Top of RECORDS FOR THE EXERCISE

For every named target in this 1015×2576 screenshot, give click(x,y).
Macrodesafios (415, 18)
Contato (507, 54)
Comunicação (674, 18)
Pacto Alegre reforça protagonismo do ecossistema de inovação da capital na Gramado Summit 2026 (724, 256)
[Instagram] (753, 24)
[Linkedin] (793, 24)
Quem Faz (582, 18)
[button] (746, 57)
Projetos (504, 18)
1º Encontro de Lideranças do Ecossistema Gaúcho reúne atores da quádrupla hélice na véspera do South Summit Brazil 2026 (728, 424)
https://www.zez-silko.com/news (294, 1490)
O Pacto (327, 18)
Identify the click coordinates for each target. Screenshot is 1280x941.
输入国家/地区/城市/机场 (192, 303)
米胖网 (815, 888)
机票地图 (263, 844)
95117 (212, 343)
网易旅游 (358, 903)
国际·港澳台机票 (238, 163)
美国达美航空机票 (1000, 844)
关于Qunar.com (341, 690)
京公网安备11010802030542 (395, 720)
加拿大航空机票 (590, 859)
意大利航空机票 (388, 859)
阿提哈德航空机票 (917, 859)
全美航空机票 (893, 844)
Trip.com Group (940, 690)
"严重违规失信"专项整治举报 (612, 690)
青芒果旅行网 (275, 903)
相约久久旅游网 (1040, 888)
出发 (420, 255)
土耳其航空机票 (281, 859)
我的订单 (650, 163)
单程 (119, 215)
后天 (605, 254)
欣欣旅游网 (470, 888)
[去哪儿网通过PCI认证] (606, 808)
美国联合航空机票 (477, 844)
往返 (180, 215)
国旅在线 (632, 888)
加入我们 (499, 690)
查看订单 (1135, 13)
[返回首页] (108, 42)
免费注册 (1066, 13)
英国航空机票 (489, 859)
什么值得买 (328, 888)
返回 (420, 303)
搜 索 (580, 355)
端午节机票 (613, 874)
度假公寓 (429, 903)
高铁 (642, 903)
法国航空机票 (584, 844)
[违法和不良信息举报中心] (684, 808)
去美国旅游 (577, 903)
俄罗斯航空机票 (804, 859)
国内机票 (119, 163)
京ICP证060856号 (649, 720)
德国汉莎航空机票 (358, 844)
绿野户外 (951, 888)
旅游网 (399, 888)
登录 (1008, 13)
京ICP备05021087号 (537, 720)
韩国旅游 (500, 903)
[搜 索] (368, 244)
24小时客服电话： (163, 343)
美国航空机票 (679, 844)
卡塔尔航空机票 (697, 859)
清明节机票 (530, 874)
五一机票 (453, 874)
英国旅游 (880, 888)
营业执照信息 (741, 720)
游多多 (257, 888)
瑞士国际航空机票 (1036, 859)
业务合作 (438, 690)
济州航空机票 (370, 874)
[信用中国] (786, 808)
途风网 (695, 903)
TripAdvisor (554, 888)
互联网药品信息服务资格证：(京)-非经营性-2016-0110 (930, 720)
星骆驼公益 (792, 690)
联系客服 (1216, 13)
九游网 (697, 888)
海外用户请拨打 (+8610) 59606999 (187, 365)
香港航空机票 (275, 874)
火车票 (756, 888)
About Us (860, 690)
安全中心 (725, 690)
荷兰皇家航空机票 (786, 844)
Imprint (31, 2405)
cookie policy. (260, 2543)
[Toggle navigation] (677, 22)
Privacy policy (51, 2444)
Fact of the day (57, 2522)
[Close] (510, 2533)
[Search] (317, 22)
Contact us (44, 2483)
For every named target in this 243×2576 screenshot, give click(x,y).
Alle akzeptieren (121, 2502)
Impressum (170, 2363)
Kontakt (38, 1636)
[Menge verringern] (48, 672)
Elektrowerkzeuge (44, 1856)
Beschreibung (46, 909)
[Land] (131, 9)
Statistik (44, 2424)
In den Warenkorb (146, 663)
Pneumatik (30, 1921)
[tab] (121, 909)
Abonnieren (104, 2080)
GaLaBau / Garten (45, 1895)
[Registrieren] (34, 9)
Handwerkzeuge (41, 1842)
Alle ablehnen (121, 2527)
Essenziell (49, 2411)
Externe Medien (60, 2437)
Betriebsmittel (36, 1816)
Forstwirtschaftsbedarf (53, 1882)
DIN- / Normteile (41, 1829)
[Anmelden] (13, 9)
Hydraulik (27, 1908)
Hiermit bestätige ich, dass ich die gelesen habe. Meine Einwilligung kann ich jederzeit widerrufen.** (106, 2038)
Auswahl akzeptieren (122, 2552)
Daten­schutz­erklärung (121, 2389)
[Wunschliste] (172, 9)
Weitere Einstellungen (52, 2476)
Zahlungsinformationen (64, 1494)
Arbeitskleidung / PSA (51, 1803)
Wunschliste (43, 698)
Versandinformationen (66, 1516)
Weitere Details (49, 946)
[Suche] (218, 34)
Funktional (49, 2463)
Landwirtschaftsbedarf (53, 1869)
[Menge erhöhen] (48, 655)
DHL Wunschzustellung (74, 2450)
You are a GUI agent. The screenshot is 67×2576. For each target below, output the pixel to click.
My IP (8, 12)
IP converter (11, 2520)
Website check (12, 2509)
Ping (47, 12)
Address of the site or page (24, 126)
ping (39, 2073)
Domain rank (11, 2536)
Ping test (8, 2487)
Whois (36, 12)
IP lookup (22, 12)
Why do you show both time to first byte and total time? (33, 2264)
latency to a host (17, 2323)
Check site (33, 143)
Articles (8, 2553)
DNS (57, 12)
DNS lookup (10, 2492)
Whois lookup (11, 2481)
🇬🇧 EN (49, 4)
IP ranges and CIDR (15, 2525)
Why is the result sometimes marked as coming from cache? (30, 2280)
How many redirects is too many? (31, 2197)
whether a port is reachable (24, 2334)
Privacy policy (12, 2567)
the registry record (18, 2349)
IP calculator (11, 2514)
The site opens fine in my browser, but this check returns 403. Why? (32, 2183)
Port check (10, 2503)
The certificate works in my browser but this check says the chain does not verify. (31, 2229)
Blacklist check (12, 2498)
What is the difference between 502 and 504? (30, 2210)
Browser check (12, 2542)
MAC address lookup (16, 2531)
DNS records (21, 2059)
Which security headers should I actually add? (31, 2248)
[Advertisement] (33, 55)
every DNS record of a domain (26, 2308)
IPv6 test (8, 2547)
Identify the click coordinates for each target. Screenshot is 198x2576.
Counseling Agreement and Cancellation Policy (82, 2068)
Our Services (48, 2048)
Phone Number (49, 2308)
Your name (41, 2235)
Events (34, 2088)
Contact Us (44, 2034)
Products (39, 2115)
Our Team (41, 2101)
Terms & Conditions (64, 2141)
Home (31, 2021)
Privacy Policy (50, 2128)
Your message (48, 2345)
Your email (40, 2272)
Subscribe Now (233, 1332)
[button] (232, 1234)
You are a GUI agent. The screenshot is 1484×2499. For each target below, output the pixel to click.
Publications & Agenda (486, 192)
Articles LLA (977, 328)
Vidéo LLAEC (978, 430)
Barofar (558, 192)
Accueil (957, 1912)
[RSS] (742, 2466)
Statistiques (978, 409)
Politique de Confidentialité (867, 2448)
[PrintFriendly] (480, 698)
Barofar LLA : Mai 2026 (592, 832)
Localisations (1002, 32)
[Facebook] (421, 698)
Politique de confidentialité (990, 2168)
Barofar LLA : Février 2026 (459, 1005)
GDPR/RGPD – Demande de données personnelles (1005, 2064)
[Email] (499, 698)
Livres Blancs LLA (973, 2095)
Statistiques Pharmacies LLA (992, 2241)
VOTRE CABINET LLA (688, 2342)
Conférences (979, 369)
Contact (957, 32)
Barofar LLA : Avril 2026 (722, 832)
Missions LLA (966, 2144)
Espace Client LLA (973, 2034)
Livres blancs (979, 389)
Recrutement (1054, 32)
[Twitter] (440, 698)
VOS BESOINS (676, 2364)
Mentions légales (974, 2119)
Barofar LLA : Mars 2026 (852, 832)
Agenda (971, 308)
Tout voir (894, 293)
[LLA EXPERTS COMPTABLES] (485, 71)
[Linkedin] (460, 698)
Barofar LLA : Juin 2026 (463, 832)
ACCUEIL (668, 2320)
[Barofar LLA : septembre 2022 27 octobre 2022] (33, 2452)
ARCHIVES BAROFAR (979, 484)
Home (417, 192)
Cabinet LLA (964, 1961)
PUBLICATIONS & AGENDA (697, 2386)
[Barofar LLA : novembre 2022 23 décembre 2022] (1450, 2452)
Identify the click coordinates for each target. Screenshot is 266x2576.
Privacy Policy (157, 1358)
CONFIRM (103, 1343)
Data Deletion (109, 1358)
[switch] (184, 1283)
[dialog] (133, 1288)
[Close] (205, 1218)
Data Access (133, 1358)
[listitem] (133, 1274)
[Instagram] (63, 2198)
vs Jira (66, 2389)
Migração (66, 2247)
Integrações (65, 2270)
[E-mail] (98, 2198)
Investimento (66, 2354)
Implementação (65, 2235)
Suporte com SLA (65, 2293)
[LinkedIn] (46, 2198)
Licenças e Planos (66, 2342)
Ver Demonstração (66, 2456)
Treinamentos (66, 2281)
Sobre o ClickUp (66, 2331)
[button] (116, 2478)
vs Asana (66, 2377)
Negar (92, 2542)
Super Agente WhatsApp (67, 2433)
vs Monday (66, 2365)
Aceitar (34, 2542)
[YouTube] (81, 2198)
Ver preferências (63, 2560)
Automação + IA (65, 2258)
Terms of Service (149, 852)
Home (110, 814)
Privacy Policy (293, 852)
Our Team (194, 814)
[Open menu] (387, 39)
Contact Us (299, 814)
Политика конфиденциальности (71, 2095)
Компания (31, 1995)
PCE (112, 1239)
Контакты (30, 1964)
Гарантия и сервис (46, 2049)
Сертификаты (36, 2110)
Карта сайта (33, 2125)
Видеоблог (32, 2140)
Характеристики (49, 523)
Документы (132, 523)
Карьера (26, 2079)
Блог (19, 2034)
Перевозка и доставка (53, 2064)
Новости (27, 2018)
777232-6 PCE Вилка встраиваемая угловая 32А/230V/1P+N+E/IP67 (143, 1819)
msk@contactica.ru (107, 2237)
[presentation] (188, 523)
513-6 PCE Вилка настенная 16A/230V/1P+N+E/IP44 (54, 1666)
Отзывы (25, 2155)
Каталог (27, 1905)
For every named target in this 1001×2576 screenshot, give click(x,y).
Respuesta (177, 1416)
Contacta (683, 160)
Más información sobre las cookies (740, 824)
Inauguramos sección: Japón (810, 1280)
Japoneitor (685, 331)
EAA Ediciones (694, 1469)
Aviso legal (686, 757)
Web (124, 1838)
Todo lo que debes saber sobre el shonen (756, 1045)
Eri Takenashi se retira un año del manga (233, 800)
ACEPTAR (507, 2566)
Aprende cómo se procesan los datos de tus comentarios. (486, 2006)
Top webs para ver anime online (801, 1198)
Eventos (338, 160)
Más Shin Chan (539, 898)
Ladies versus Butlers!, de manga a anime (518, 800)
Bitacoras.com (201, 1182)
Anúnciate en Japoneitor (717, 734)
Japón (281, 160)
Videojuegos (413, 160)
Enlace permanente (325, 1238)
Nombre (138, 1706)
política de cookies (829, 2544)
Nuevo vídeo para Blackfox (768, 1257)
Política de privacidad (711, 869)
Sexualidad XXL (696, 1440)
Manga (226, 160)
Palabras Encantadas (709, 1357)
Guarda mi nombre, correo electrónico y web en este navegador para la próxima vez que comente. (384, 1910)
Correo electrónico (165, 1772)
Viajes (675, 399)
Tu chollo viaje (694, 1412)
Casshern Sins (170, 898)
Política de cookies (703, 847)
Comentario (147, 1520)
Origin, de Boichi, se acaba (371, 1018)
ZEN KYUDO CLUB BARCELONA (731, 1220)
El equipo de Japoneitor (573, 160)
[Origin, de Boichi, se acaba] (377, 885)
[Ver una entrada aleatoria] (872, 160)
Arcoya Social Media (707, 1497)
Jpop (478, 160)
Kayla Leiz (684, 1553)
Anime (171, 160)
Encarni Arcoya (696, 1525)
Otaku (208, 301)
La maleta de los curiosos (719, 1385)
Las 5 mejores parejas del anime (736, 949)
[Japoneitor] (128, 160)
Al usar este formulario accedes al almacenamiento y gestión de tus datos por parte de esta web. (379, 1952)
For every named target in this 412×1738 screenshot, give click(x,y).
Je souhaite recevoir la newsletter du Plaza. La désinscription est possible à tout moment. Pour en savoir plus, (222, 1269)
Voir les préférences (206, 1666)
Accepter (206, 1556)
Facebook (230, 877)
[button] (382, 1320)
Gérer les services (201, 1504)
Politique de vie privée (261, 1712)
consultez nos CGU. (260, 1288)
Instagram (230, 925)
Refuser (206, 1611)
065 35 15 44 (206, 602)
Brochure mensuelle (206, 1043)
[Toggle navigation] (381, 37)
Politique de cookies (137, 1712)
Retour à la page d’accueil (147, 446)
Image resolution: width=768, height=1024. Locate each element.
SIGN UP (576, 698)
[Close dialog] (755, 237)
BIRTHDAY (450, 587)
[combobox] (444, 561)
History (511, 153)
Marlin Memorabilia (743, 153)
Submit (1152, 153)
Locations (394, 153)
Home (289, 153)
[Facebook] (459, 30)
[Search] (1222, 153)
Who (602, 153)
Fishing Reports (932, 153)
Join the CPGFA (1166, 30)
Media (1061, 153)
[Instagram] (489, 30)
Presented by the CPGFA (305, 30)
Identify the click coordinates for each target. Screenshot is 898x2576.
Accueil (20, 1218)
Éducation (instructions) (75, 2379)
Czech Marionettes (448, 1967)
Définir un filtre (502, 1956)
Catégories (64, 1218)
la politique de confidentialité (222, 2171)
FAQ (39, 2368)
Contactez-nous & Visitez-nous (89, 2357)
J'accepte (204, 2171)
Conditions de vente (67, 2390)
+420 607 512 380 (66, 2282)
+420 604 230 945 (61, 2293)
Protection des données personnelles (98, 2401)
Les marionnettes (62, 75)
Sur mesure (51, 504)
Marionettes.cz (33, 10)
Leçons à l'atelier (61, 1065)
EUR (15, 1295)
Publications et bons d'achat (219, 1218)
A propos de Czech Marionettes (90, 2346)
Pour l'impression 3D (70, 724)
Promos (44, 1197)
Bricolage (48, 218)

Bottom of RECORDS FOR THE EXERCISE

THE PROBLEM — Starting with the line above that holds "Top webs para ver anime online (801, 1198)" and stopping with the line that holds "[combobox] (444, 561)", reproduce each line exactly, omitting all other lines.

WRITTEN RESPONSE —
Top webs para ver anime online (801, 1198)
Eventos (338, 160)
Más Shin Chan (539, 898)
Ladies versus Butlers!, de manga a anime (518, 800)
Bitacoras.com (201, 1182)
Anúnciate en Japoneitor (717, 734)
Japón (281, 160)
Videojuegos (413, 160)
Enlace permanente (325, 1238)
Nombre (138, 1706)
política de cookies (829, 2544)
Nuevo vídeo para Blackfox (768, 1257)
Política de privacidad (711, 869)
Sexualidad XXL (696, 1440)
Manga (226, 160)
Palabras Encantadas (709, 1357)
Guarda mi nombre, correo electrónico y web en este navegador para la próxima vez que comente. (384, 1910)
Correo electrónico (165, 1772)
Viajes (675, 399)
Tu chollo viaje (694, 1412)
Casshern Sins (170, 898)
Política de cookies (703, 847)
Comentario (147, 1520)
Origin, de Boichi, se acaba (371, 1018)
ZEN KYUDO CLUB BARCELONA (731, 1220)
El equipo de Japoneitor (573, 160)
[Origin, de Boichi, se acaba] (377, 885)
[Ver una entrada aleatoria] (872, 160)
Arcoya Social Media (707, 1497)
Jpop (478, 160)
Kayla Leiz (684, 1553)
Anime (171, 160)
Encarni Arcoya (696, 1525)
Otaku (208, 301)
La maleta de los curiosos (719, 1385)
Las 5 mejores parejas del anime (736, 949)
[Japoneitor] (128, 160)
Al usar este formulario accedes al almacenamiento y gestión de tus datos por parte de esta web. (379, 1952)
For every named target in this 412×1738 screenshot, give click(x,y).
Je souhaite recevoir la newsletter du Plaza. La désinscription est possible à tout moment. Pour en savoir plus, (222, 1269)
Voir les préférences (206, 1666)
Accepter (206, 1556)
Facebook (230, 877)
[button] (382, 1320)
Gérer les services (201, 1504)
Politique de vie privée (261, 1712)
consultez nos CGU. (260, 1288)
Instagram (230, 925)
Refuser (206, 1611)
065 35 15 44 (206, 602)
Brochure mensuelle (206, 1043)
[Toggle navigation] (381, 37)
Politique de cookies (137, 1712)
Retour à la page d’accueil (147, 446)
Image resolution: width=768, height=1024. Locate each element.
SIGN UP (576, 698)
[Close dialog] (755, 237)
BIRTHDAY (450, 587)
[combobox] (444, 561)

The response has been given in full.